_EXERCISE PROMPT:_ Rewrite these lines with "icon" switched to "symbol" wherever it appears, keeping everything else the same. Leave the pictures out.

_DATASET CONTENT:_
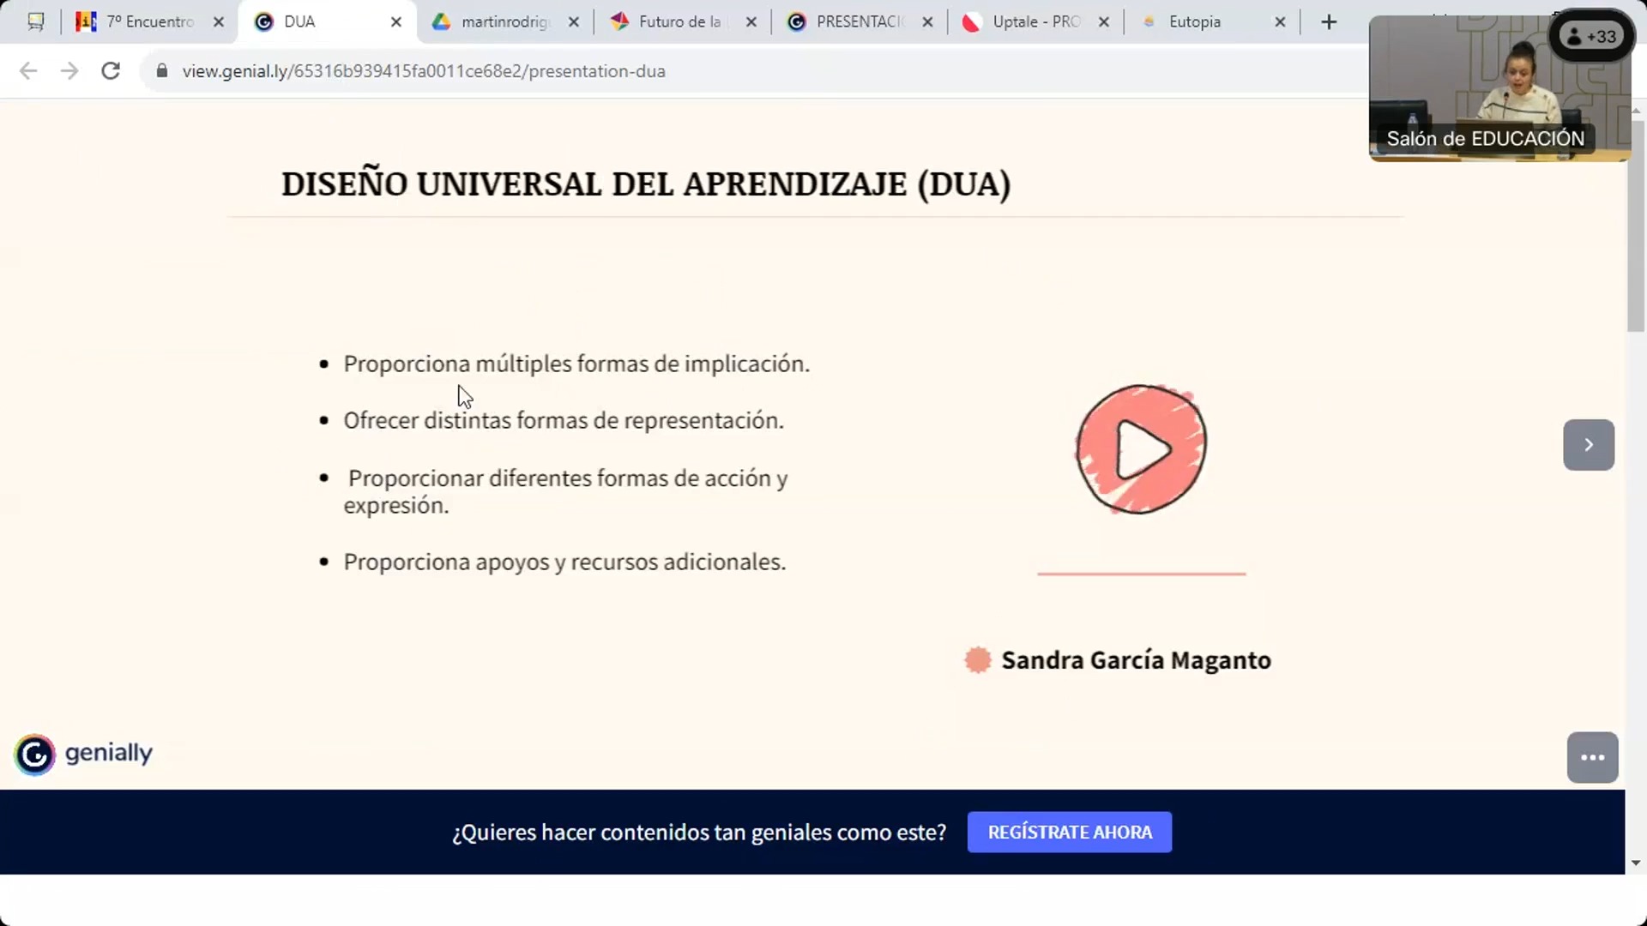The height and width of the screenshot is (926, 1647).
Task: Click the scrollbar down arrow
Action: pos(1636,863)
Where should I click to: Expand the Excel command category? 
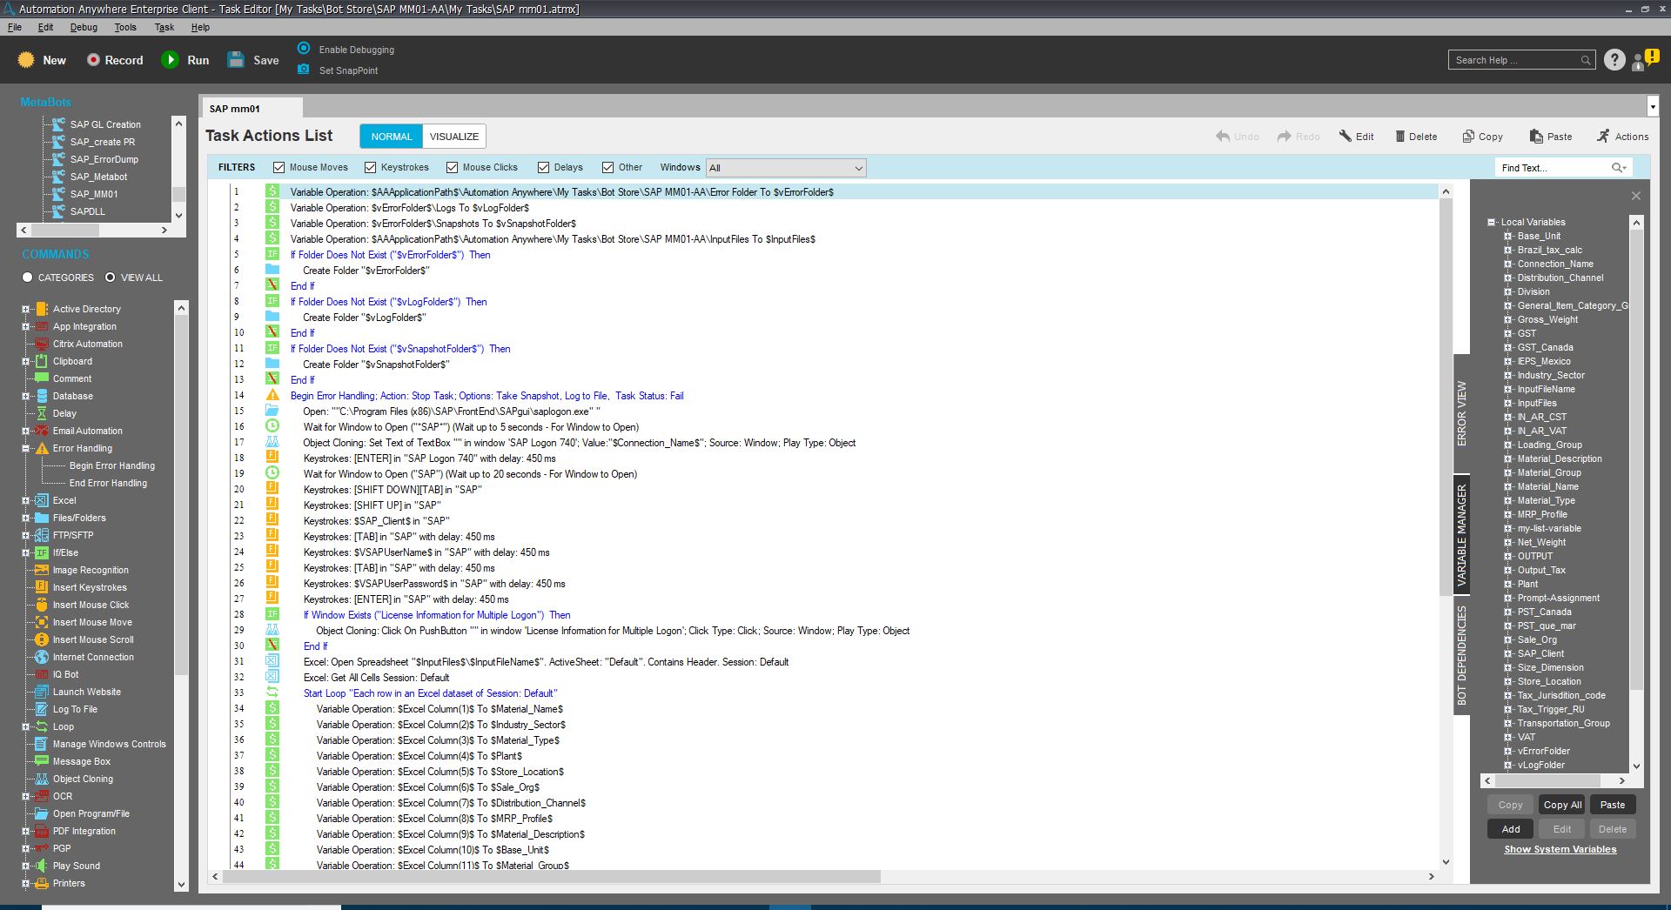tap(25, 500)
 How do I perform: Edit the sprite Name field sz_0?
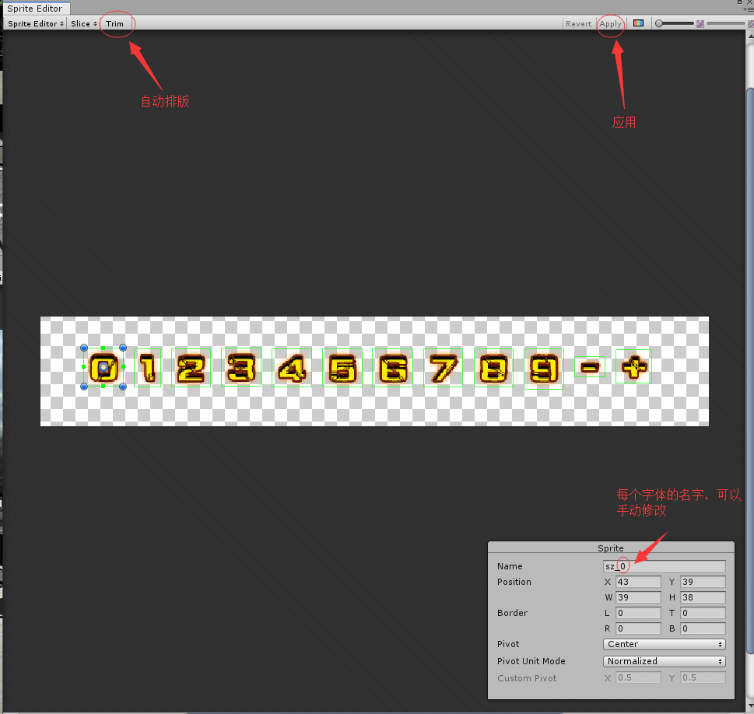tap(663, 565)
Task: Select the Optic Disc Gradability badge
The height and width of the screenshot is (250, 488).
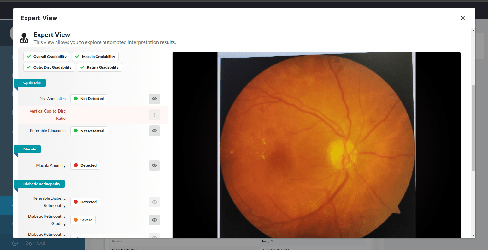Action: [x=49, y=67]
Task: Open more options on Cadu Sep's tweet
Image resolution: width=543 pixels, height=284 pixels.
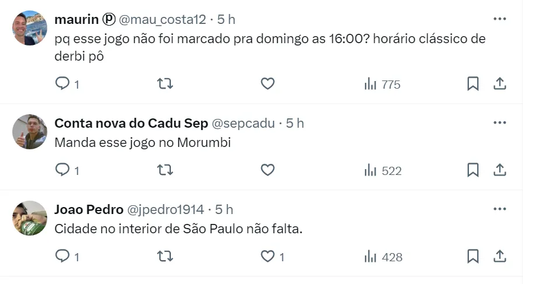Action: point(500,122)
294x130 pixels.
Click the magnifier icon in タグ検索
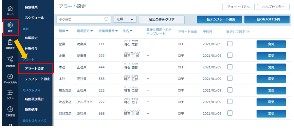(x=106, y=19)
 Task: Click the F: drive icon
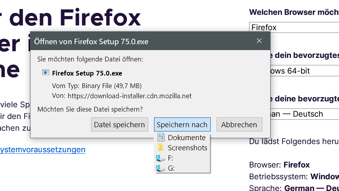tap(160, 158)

_REPLY TO THE TASK:_
The height and width of the screenshot is (926, 1647).
Task: Click the scrollbar down arrow
Action: pos(1636,863)
Where should I click to: Expand the Excel command category? 
tap(25, 500)
 How do I perform: Edit the sprite Name field sz_0?
tap(663, 565)
Task: Select the Optic Disc Gradability badge
The height and width of the screenshot is (250, 488).
Action: [x=49, y=67]
Task: Open more options on Cadu Sep's tweet
Image resolution: width=543 pixels, height=284 pixels.
Action: point(500,122)
294x130 pixels.
Click the magnifier symbol in タグ検索
(x=106, y=19)
 Task: Click the F: drive symbol
tap(160, 158)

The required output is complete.